Joseph Kosinski (born May 3, 1974) is an American film director best known for his computer graphics and computer-generated imagery (CGI) work, and for his work in action films. He made his big-screen directorial debut with the 2010 science fiction film Tron: Legacy, the sequel to the 1982 film Tron. He also directed the 2013 science fiction film Oblivion and the 2022 action drama film Top Gun: Maverick, the sequel to the 1986 film Top Gun. His previous work has primarily been with CGI-related television commercials including the "Starry Night" commercial for Halo 3 and the award-winning "Mad World" commercial for Gears of War.

Life and career 
Kosinski grew up in Marshalltown, Iowa, the son of Patricia (née Provost) of French-Canadian descent, and Joel Kosinski, a doctor of Polish descent.

His first major film was the special effects-heavy Tron: Legacy. The film was in Disney Digital 3-D and IMAX 3D, with a release of December 2010 and grossed $400 million worldwide.

After moving to Los Angeles in 2005, he began writing a film treatment which would eventually develop into an unpublished graphic novel by the title Oblivion for Radical Comics. In August 2010, Walt Disney Pictures acquired the rights to the work. William Monahan worked on the screenplay for a film adaptation. In March 2011, it was reported that Karl Gajdusek would rewrite the screenplay. Attempts to keep the film with a PG rating were unsuccessful, leading to Disney giving up the rights which were acquired by Universal Pictures, and agreed to a PG-13 rating. The $120-million-budgeted Oblivion began filming in March 2012, with Tom Cruise in the lead role, and was released in April 2013 to mixed reviews and grossed $286 million worldwide.

--- Stored data ---

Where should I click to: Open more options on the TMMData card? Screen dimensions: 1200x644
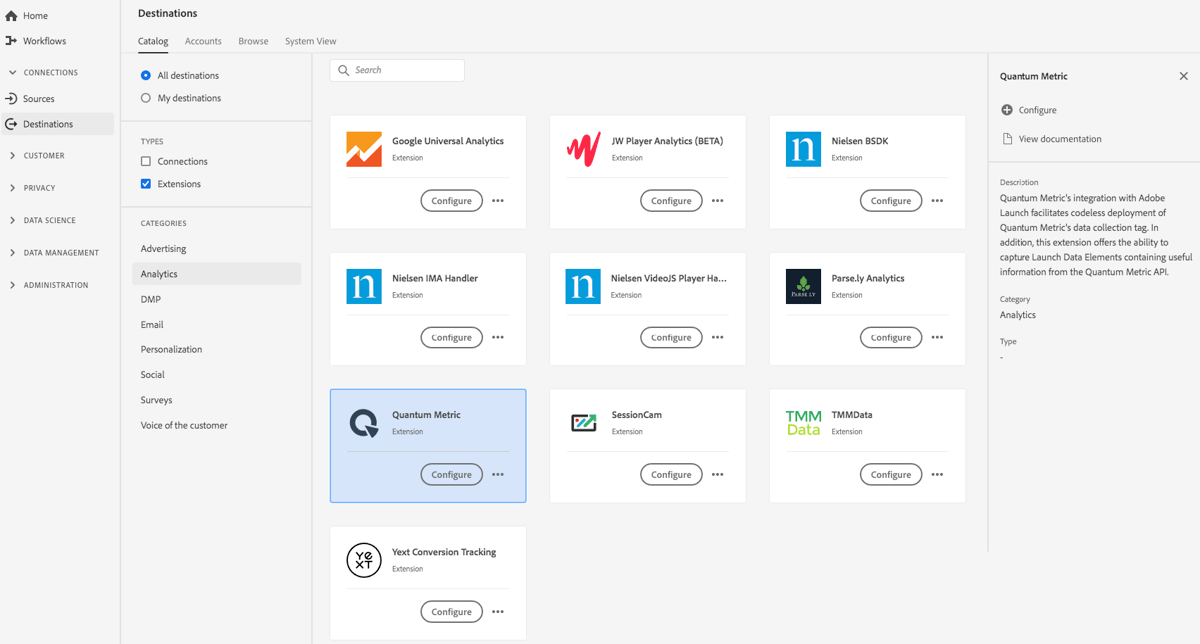937,474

--- Exercise tasks ---
1) According to the Joseph Kosinski biography, in what town and state did Kosinski grow up?
2) Write out the passage of the Joseph Kosinski biography from "His first major" through "grossed $400 million worldwide.", substituting "globally" for "worldwide".
3) Which feature films does the Joseph Kosinski biography say Kosinski directed? Give every one.

--- Final results ---
1) Marshalltown, Iowa

2)
His first major film was the special effects-heavy Tron: Legacy. The film was in Disney Digital 3-D and IMAX 3D, with a release of December 2010 and grossed $400 million globally.

3)
- Tron: Legacy (2010)
- Oblivion (2013)
- Top Gun: Maverick (2022)